05.02.25: Reward-Guided Generation in Diffusion Models: Toward Programmable Protein Design
Speaker: Masatoshi Uehara, Evolutionary Scale
Host: Karthik Sridharan
Abstract: Diffusion models are celebrated for their strong generative capabilities. However, practical applications often demand sample generation that not only produces realistic outputs but also optimizes specific objectives (e.g., human preference scores in computer vision, binding affinity in proteins). To address this, diffusion models can be adapted to explicitly maximize desired reward metrics. While many methods have been developed for domains like computer vision, applying reward-guided generation to biological design poses unique challenges: (1) reward functions are often non-differentiable, and (2) biological data frequently involves discrete data. In this talk, I will present our recent advances in test-time controlled generation methods that address these challenges.
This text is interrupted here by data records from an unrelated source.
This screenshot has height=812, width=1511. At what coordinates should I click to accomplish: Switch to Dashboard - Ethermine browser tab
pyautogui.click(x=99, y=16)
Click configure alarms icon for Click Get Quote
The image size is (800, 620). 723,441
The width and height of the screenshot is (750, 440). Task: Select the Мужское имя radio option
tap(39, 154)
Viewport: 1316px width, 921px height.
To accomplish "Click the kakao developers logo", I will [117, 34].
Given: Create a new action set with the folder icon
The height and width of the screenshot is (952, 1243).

I will also discuss how these techniques enable real-world applications across molecular design tasks, including protein, DNA, RNA, and small molecule generation.
05.09.25: Auditing, Understanding, and Evaluating Large Language Models
Speaker: Robin Jia, USC
Host: Jennifer Sun
Abstract: The widespread adoption of large language models places a responsibility on the AI research community to rigorously study and understand them. In this talk, I will describe my group’s research on analyzing language models’ training data, internal mechanisms, and downstream behavior. First, I will discuss two complementary approaches to audit usage of copyrighted data for language model training. Next, I will describe my group’s recent work on understanding how language models work internally, including a case study of how they use Fourier features to solve arithmetic problems. Finally, I will highlight our collaborative efforts to characterize LLMs’ strengths and weaknesses in application domains spanning medicine, robotics, and software engineering.